Aim of the task »
Copy out each line of the data that holds the string "computer".

##### Source information #####

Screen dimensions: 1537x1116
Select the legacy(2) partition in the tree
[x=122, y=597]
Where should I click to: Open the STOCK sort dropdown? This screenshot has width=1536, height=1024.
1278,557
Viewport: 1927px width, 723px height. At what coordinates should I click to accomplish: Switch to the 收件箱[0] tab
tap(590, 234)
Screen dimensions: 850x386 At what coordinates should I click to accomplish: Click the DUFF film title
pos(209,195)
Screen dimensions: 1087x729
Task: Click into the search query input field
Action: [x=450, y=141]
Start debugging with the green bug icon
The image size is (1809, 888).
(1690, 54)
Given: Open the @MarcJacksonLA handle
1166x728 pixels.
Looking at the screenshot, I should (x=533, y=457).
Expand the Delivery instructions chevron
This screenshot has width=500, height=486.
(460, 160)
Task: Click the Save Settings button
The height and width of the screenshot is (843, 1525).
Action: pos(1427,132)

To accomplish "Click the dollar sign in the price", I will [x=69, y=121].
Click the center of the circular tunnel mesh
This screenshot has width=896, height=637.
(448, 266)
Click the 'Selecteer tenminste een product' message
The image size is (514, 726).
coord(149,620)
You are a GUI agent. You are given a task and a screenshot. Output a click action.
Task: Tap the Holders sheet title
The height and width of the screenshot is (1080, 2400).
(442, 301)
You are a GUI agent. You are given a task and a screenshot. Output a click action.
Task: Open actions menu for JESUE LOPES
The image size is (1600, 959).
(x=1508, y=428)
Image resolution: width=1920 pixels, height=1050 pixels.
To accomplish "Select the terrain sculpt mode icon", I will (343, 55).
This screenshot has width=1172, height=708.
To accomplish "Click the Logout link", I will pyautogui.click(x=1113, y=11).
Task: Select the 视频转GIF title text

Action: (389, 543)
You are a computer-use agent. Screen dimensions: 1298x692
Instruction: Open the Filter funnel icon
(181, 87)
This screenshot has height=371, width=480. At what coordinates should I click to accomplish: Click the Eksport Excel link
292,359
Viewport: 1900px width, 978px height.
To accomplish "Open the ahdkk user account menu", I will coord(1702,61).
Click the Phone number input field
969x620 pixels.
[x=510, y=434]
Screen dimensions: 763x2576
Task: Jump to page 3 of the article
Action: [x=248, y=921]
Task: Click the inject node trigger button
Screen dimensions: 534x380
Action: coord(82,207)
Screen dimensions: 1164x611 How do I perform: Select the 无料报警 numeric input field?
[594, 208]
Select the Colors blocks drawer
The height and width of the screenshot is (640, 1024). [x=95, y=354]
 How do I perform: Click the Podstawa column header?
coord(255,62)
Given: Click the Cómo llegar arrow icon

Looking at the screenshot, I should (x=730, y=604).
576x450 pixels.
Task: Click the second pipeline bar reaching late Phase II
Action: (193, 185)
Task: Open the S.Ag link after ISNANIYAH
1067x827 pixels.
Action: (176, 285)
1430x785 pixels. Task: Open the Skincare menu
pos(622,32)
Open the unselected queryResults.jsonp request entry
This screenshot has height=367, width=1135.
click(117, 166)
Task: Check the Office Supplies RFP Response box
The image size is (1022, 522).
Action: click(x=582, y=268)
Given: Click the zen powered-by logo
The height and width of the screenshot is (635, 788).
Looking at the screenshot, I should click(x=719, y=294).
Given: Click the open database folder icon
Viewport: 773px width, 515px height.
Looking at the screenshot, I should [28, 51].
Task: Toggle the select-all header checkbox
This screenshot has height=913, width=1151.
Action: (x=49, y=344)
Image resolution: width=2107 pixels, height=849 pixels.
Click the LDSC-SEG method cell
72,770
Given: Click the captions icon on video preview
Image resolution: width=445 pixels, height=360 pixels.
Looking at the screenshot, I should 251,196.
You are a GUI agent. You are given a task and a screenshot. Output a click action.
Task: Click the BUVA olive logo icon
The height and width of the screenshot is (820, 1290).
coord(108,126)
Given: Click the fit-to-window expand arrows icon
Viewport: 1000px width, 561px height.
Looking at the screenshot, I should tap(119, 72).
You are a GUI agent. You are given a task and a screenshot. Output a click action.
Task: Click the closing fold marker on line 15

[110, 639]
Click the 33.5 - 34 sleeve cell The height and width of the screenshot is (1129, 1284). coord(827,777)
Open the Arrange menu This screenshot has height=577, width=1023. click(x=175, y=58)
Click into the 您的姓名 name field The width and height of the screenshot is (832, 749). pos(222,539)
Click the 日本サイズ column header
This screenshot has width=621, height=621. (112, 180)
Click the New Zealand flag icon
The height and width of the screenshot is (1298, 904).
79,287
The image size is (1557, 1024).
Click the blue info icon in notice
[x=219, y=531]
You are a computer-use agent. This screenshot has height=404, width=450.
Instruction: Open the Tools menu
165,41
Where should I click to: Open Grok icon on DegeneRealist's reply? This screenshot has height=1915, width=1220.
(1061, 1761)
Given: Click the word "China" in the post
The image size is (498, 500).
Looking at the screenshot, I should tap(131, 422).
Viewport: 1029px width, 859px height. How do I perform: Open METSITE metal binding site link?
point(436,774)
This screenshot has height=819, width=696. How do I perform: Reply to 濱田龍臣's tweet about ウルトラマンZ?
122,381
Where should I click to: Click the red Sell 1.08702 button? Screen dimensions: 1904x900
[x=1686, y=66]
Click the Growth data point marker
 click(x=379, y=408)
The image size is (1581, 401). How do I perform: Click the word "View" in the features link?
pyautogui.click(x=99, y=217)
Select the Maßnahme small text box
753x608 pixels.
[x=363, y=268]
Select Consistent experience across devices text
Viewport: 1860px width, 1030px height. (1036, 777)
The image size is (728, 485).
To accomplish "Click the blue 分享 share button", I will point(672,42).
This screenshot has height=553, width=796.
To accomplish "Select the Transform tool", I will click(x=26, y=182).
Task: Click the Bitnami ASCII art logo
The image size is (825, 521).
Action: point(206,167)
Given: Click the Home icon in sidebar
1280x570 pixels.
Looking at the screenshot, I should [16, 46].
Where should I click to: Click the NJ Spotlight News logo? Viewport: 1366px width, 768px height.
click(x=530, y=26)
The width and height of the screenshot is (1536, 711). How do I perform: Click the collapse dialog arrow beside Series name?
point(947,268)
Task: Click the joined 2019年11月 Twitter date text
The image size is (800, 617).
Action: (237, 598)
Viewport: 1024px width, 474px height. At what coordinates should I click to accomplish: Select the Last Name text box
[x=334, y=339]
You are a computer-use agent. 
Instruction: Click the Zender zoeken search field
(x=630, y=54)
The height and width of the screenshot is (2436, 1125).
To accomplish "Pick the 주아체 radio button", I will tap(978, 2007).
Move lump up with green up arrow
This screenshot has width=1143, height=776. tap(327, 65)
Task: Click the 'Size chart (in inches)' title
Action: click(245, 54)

#####

Answer space »
You are a computer-use agent. Screen dimensions: 1298x692
You are a computer-use agent. This screenshot has height=404, width=450.
You are a computer-use agent. 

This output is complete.